**Data**.
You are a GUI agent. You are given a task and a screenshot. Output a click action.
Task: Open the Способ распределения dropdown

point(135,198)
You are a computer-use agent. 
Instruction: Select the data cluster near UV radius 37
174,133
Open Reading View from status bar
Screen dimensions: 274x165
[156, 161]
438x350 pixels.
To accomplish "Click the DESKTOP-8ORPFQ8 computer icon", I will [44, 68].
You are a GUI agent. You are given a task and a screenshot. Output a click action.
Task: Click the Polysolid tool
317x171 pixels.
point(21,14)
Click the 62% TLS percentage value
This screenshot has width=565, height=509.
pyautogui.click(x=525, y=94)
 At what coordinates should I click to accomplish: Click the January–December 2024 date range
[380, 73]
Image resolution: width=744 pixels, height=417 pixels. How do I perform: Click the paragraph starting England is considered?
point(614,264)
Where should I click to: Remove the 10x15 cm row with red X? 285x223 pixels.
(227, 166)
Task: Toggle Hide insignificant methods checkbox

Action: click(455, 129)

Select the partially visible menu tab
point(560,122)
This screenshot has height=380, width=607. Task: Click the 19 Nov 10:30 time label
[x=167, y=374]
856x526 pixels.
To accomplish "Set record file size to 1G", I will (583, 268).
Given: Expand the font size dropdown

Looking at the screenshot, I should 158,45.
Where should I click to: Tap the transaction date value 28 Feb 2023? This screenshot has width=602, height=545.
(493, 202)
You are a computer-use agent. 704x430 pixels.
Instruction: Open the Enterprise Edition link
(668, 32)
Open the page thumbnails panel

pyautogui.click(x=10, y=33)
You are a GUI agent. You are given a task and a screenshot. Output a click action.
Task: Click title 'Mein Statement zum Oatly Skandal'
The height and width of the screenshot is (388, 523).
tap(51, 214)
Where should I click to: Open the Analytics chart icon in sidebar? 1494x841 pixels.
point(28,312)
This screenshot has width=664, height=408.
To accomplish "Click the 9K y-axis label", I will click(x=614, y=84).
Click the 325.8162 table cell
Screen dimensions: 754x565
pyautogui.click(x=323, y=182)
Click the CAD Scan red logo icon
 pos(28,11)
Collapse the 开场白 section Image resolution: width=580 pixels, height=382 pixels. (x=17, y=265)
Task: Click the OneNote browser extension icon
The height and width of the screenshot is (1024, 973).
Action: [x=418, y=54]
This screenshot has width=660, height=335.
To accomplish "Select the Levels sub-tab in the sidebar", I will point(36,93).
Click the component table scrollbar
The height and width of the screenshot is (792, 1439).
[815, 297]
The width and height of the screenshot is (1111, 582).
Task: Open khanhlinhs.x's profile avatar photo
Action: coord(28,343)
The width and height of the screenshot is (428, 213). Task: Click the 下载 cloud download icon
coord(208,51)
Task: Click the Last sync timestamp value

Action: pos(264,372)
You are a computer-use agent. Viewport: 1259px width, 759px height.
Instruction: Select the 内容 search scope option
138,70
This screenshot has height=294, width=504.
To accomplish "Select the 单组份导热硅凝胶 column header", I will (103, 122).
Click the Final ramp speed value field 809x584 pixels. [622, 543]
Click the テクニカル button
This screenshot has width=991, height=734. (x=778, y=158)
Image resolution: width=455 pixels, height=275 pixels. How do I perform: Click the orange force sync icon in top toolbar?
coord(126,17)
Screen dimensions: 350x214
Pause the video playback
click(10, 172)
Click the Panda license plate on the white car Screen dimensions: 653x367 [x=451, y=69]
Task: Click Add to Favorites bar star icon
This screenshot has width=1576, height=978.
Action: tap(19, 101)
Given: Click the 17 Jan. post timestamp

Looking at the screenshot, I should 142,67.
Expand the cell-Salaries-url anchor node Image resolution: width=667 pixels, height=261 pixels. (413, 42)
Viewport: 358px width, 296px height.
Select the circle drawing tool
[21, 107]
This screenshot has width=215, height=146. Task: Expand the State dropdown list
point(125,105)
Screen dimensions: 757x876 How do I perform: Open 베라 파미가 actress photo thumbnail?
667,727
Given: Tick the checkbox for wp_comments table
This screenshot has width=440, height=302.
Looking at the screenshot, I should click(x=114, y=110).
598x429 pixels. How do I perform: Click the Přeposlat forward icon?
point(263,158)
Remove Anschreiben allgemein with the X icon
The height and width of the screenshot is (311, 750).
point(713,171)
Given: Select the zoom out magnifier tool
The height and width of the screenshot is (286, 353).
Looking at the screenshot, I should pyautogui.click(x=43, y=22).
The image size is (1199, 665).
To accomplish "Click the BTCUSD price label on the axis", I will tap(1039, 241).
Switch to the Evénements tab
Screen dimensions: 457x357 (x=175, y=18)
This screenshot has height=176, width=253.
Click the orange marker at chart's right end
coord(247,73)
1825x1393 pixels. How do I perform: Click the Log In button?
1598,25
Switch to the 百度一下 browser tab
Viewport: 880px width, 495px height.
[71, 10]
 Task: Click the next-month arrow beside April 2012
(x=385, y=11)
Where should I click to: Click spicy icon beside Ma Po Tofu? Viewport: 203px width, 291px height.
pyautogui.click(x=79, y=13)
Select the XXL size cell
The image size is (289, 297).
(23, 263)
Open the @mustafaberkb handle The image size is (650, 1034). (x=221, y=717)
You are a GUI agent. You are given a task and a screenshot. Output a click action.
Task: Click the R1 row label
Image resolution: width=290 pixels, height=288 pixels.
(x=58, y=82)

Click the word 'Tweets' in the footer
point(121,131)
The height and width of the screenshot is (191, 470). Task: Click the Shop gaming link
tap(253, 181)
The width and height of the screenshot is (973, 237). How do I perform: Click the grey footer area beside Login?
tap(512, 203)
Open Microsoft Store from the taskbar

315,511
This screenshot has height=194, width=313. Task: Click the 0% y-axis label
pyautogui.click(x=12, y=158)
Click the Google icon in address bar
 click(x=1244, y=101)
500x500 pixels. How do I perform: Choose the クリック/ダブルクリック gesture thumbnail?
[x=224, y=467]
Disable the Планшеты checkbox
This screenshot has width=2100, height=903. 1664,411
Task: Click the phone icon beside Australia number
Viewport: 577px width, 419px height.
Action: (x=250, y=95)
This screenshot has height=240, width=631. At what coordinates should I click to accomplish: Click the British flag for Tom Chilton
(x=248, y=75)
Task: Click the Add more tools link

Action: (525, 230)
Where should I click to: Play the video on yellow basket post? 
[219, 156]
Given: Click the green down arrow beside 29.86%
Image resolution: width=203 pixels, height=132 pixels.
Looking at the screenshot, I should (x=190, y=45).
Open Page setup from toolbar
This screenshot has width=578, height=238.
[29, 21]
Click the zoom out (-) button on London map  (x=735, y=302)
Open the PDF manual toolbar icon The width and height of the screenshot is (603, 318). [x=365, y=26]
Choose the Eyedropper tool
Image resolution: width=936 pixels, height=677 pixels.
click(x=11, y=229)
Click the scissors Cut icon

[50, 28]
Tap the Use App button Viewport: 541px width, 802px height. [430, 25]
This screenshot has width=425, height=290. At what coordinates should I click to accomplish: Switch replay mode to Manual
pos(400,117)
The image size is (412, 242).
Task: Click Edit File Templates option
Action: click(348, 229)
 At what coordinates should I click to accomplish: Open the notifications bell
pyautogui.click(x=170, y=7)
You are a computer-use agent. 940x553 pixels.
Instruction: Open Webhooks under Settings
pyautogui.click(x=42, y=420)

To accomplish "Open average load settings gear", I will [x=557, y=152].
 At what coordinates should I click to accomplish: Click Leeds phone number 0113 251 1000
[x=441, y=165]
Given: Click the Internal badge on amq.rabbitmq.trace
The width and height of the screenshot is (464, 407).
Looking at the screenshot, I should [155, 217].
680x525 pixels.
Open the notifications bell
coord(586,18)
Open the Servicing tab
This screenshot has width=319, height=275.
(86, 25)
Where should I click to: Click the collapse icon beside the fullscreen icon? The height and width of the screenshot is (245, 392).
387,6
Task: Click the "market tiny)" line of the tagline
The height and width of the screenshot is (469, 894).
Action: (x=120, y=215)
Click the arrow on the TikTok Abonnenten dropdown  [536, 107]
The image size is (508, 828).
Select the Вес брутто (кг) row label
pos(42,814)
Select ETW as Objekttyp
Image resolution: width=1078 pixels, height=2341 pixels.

**To do**. In the records above, find the line containing "of the tagline" and print it and every later line exactly, through the last one.

**Result**.
Task: Click the "market tiny)" line of the tagline
The height and width of the screenshot is (469, 894).
Action: (x=120, y=215)
Click the arrow on the TikTok Abonnenten dropdown  [536, 107]
The image size is (508, 828).
Select the Вес брутто (кг) row label
pos(42,814)
Select ETW as Objekttyp
Image resolution: width=1078 pixels, height=2341 pixels.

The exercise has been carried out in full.